At the time of the 2023 train collision at Tempe, in central Greece, the commercial train was traveling at 100 km/h.

But the injustice does not consist of the half-truths or outright lies with which the government has flooded the public debate – it is structural.

First, it has to do with the imbalance of resources (money, people, party structures etc) that the government has in relation to the opposition parties. For example, in 2019, the election program of the then opposition New Democracy had just four lines about the railways: “We invest in high-speed railways with the completion of the electric propulsion, remote control and signaling systems on the central railway line (Patra, Athens, Thessaloniki, Evzonoi, Promachonas) and the new lowland drawing of the Thessaloniki-Kavala line.” None of this has been finished yet, but that is not the issue here.

The constitutional job of the opposition is to control the actions of the government. That is the only reason we pay them, and not to make proposals

During the same period, in February 2019, the then transport minister, SYRIZA’s Christos Spirtzis, presented the “National Strategic Transport Plan of Greece,” the summary of which alone is 67 pages. It is the plan that SYRIZA leader Sokratis Famellos boasted about in Parliament during Wednesday’s debate about Tempe. The difference between New Democracy and SYRIZA in 2019 is that the then leftist government could use the resources of the European Investment Bank and the National Strategic Reference Framework (NSRF) to finance this gigantic proposal.

The second structural imbalance of resources between governments and opposition parties in Greece has to do with the role of both. The constitutional job of the opposition is to control the actions of the government. That is the only reason we pay them, and not to make proposals. If, of course, a party wants to become the government, citizens will ask for their proposals. But their institutional role does not require them to do so. To be clear, it is good to have proposals for everything and from everyone, even from coalition officials.

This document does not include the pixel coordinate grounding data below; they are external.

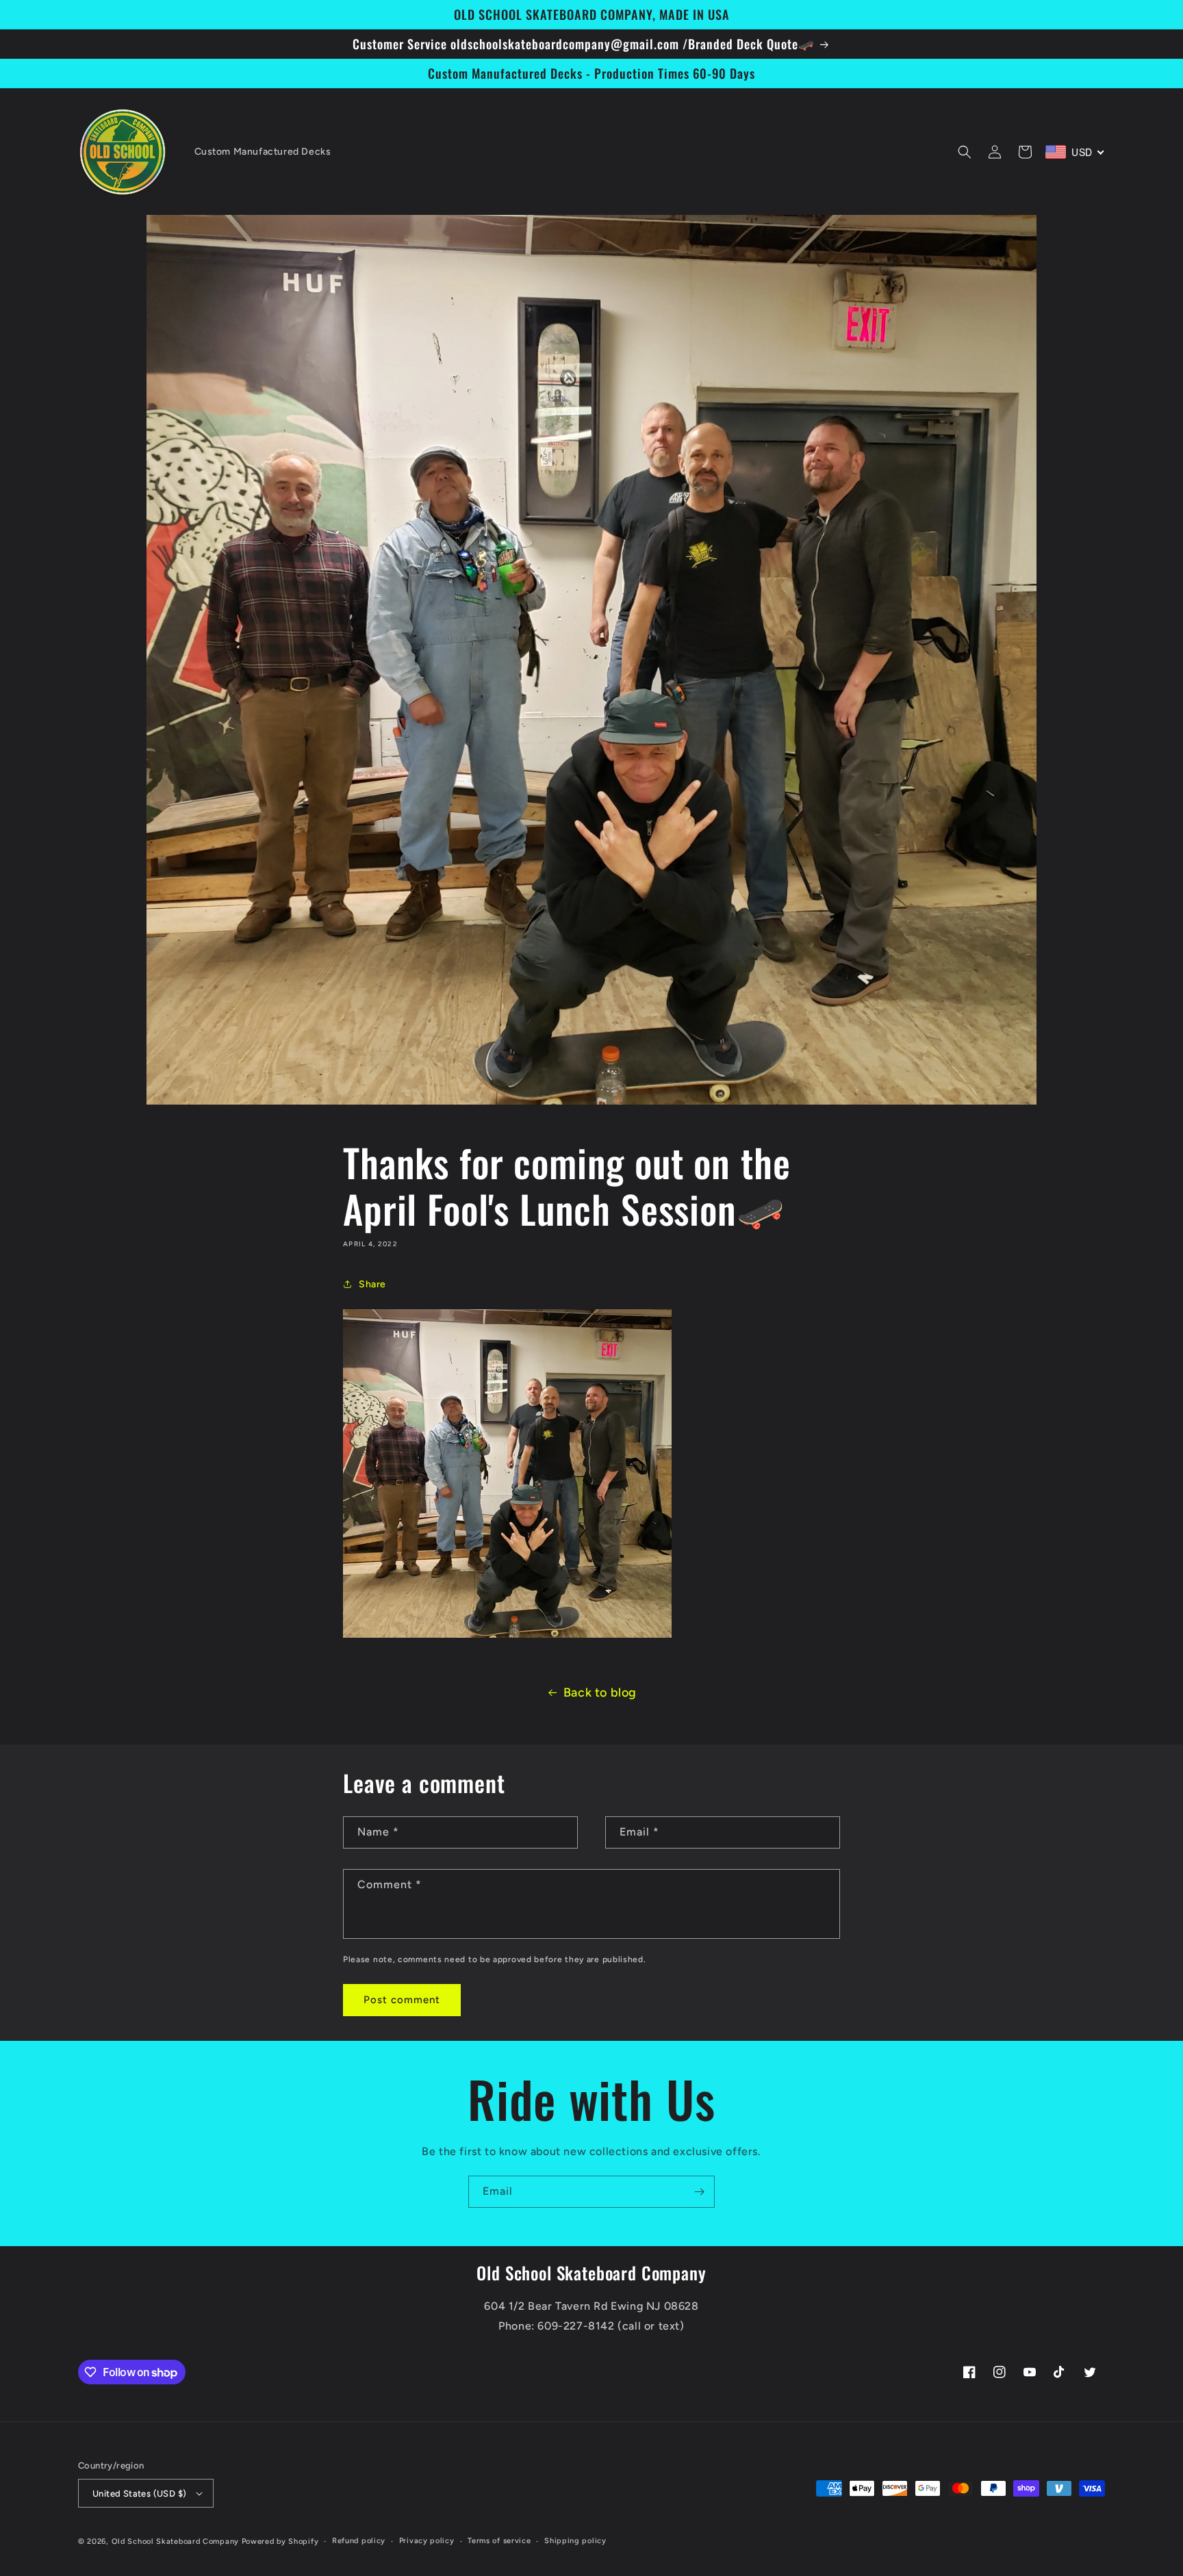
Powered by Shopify (280, 2541)
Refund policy (358, 2540)
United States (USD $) (139, 2493)
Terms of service (499, 2540)
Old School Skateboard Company (175, 2541)
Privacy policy (427, 2540)
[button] (965, 152)
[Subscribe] (699, 2192)
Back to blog (600, 1692)
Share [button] (372, 1284)
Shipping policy (575, 2540)
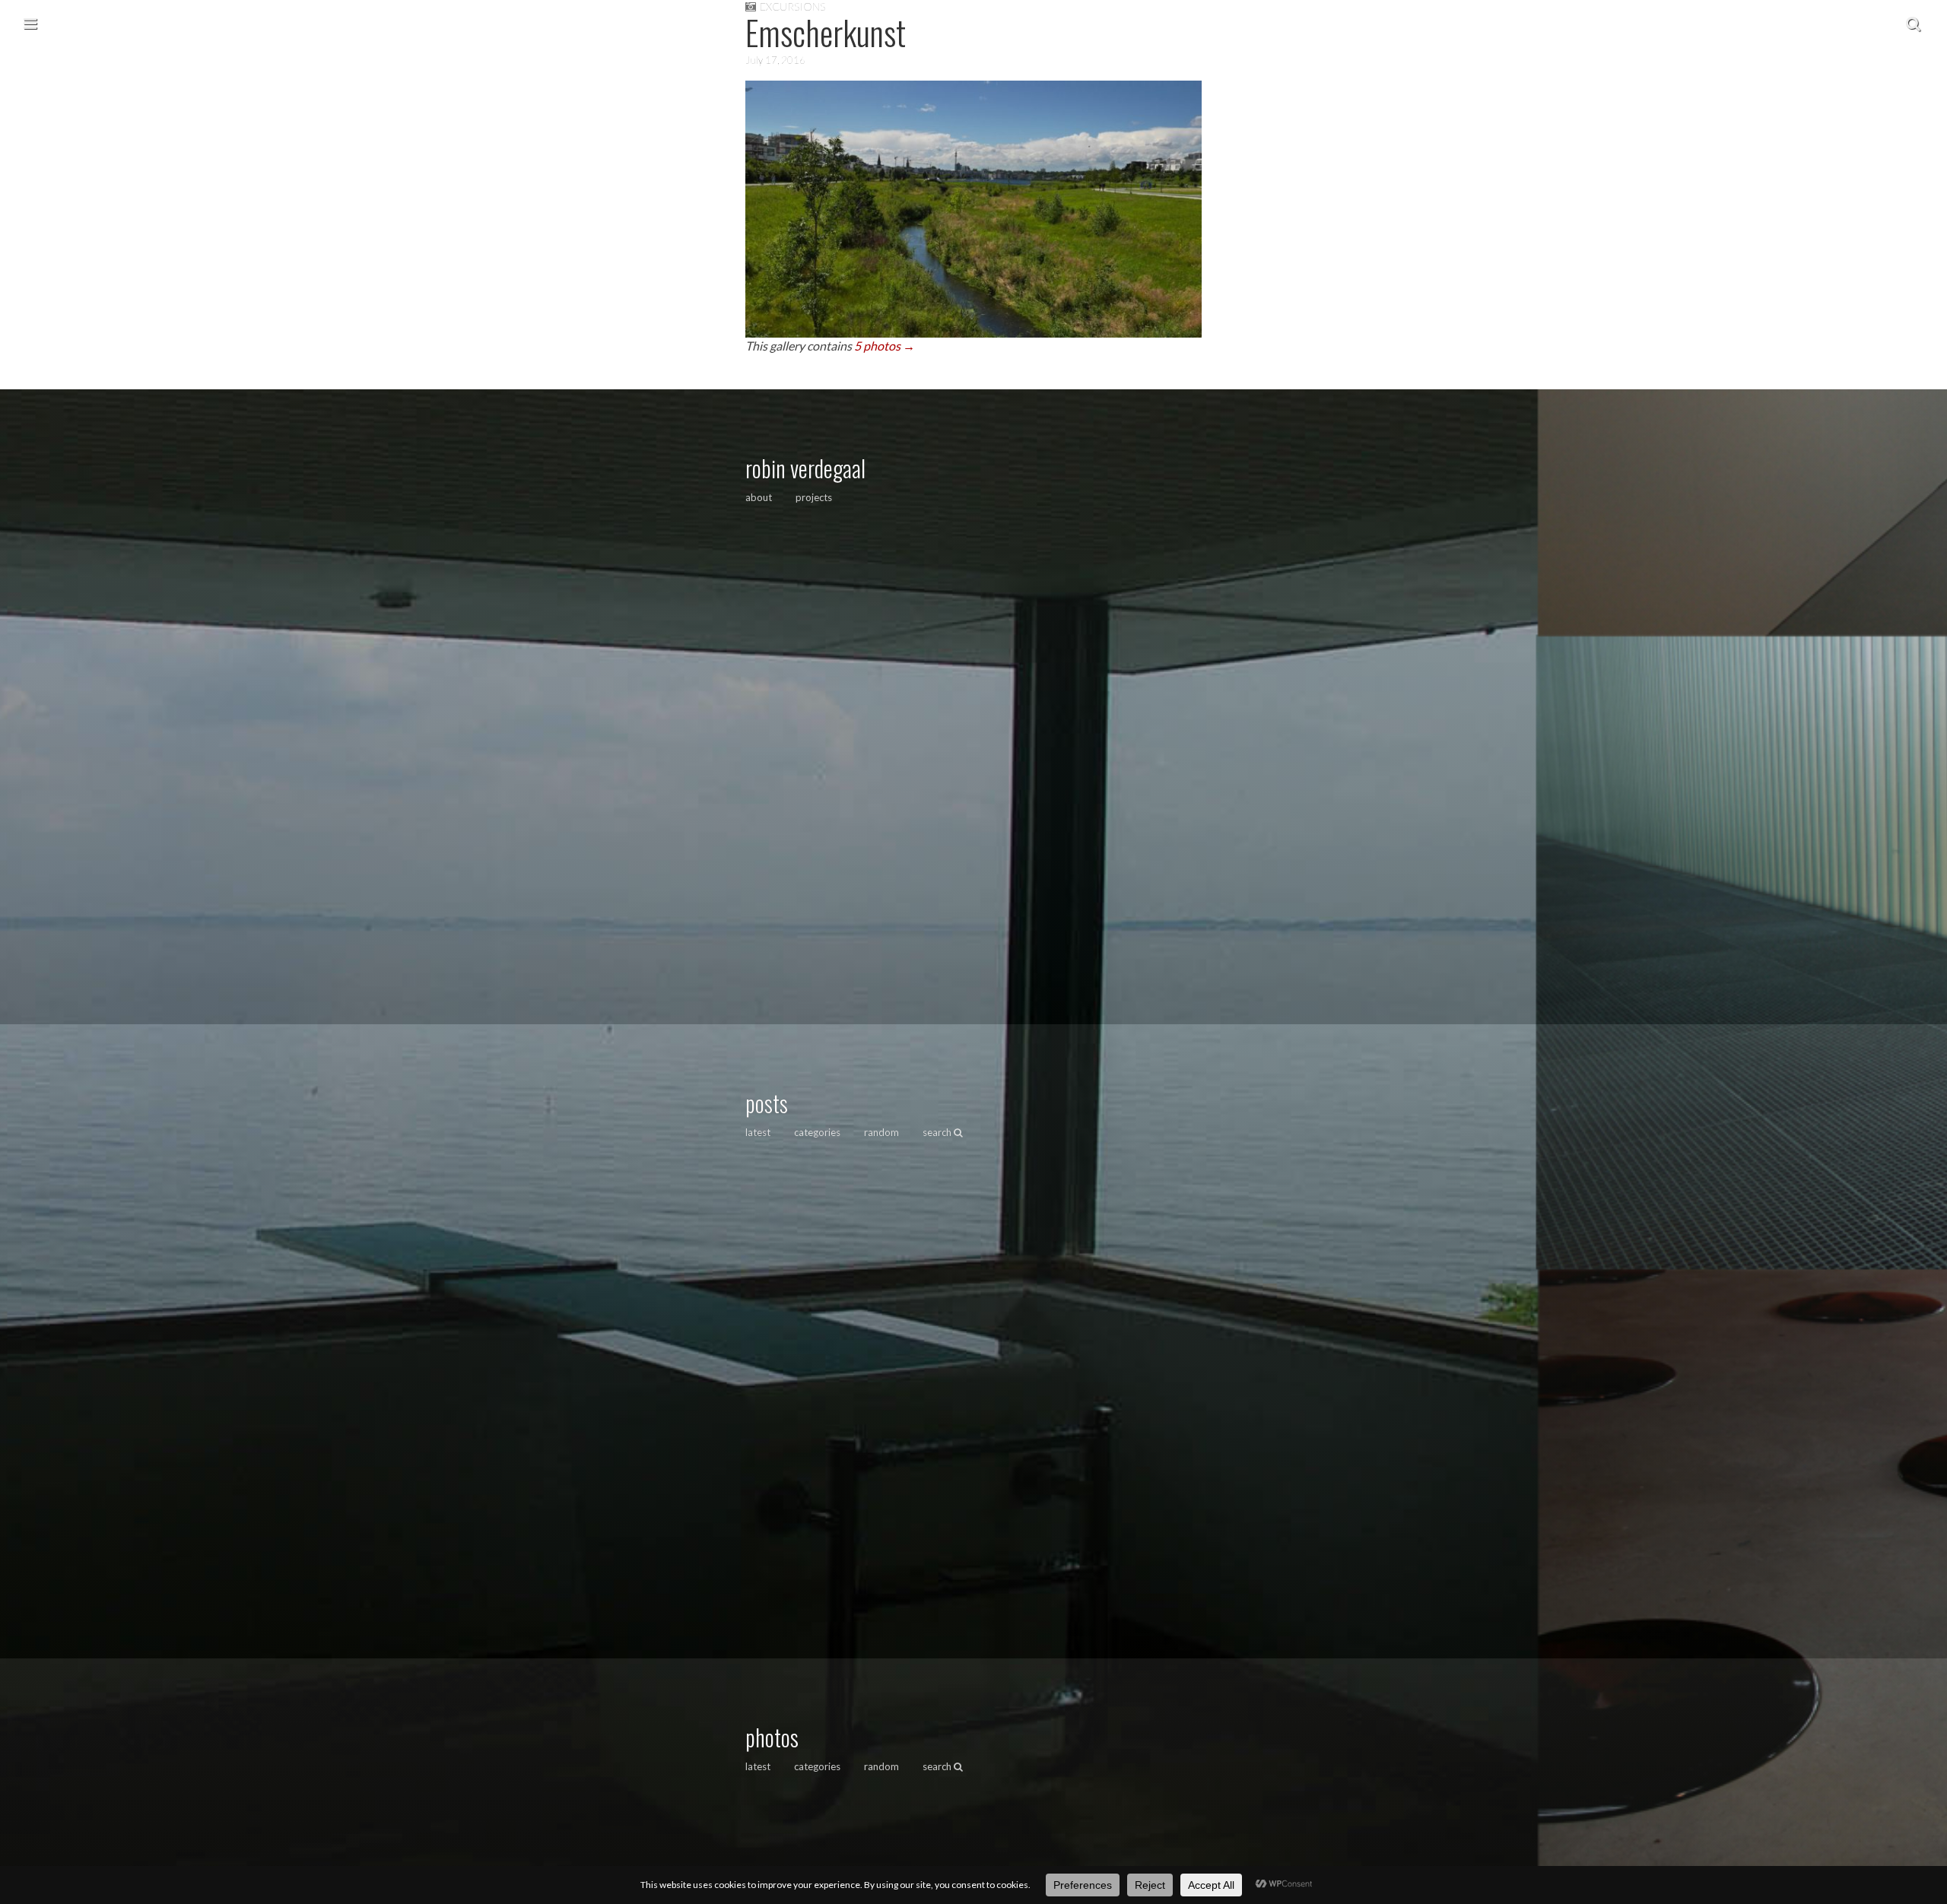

But it is unfair for the government to counter every criticism of its actions leveled against it with the argument “And what do you propose?”

The third element of imbalance between a ruling party and those of the opposition has to do with the government’s constant involvement in everything. The government – as its role requires – must react to every problem that appears in everyday life; even its inaction is a reaction. In this way, the government’s actions automatically become the ruling party’s proposals. Proof of this is the fervor with which all party cadres support them. For example, if the decision to fill the site of the train crash with gravel and concrete had not had legal complications, it would have been used as an argument by New Democracy in its election campaign as a proposal for effective crisis management. Now, it is a simply a “bad moment” that was done “for a good reason.”

Therefore, a government, because it is constantly doing something, is a “machine” for generating positions for its party. The opposition, as a result of its role, struggles to evaluate or criticize the government’s actions, embellishing its criticism with fragments of proposals, since it does not have the people, money, structures or even the information available to the government about the problem that is currently in the news.